Die Wahrscheinlichkeit, dass eine Person durch den Wiedereintritt des Satelliten zu Schaden komme, sei ebenfalls "äußerst gering". "Berücksichtigt man die voraussichtliche Gesamtschadensfläche, die sich aus den Fragmenten, die möglicherweise den Wiedereintritt überstehen, dem Bahnverlauf des Satelliten und der Verteilung der Bevölkerung auf der Erdoberfläche errechnen lässt, so liegt die Wahrscheinlichkeit, dass irgendwo auf der Welt ein Mensch geschädigt wird, bei etwa 1 zu 2.000. Die Wahrscheinlichkeit für einen einzelnen der etwa 7 Milliarden Menschen, geschädigt zu werden, ist dementsprechend viel geringer. Die Wahrscheinlichkeit, dass irgendein Mensch in Deutschland geschädigt wird, liegt bei 1 zu 700.000."

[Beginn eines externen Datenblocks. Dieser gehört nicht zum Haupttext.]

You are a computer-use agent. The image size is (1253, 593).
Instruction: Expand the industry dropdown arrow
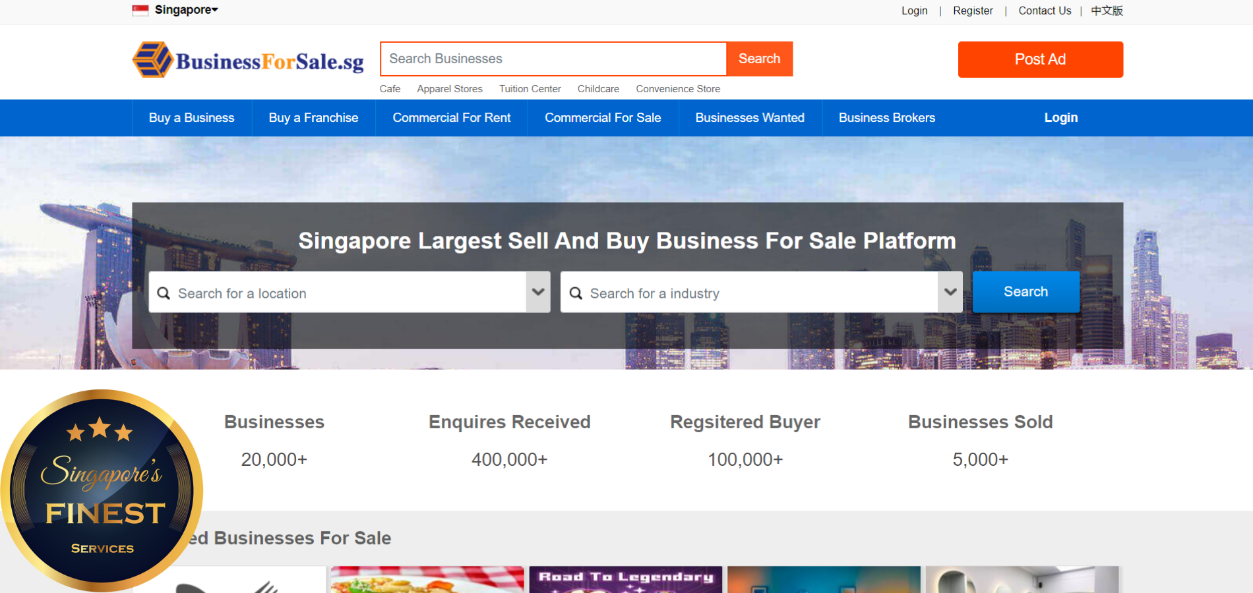[x=950, y=292]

Obwohl die Wahrscheinlichkeit, dass ROSAT über bewohntem Gebiet - oder gar Deutschland - niedergeht, gering ist, wurde und wird die ROSAT-Flugbahn seit dem Ende der Mission ständig beobachtet. Die zuständigen Verwaltungsstellen auf unterschiedlichen Ebenen werden hierüber laufend informiert. "Unter Beteiligung von wissenschaftlichen Experten hat die Interministerielle Koordinierungsgruppe des Bundes und der Länder im November 2010 einvernehmlich festgestellt, dass alle, auch die im unwahrscheinlichsten Fall zu erwartenden, Auswirkungen mit den in Deutschland vorhandenen Einsatzkräften, -plänen und -mitteln bewältigt werden können", versichert das DLR.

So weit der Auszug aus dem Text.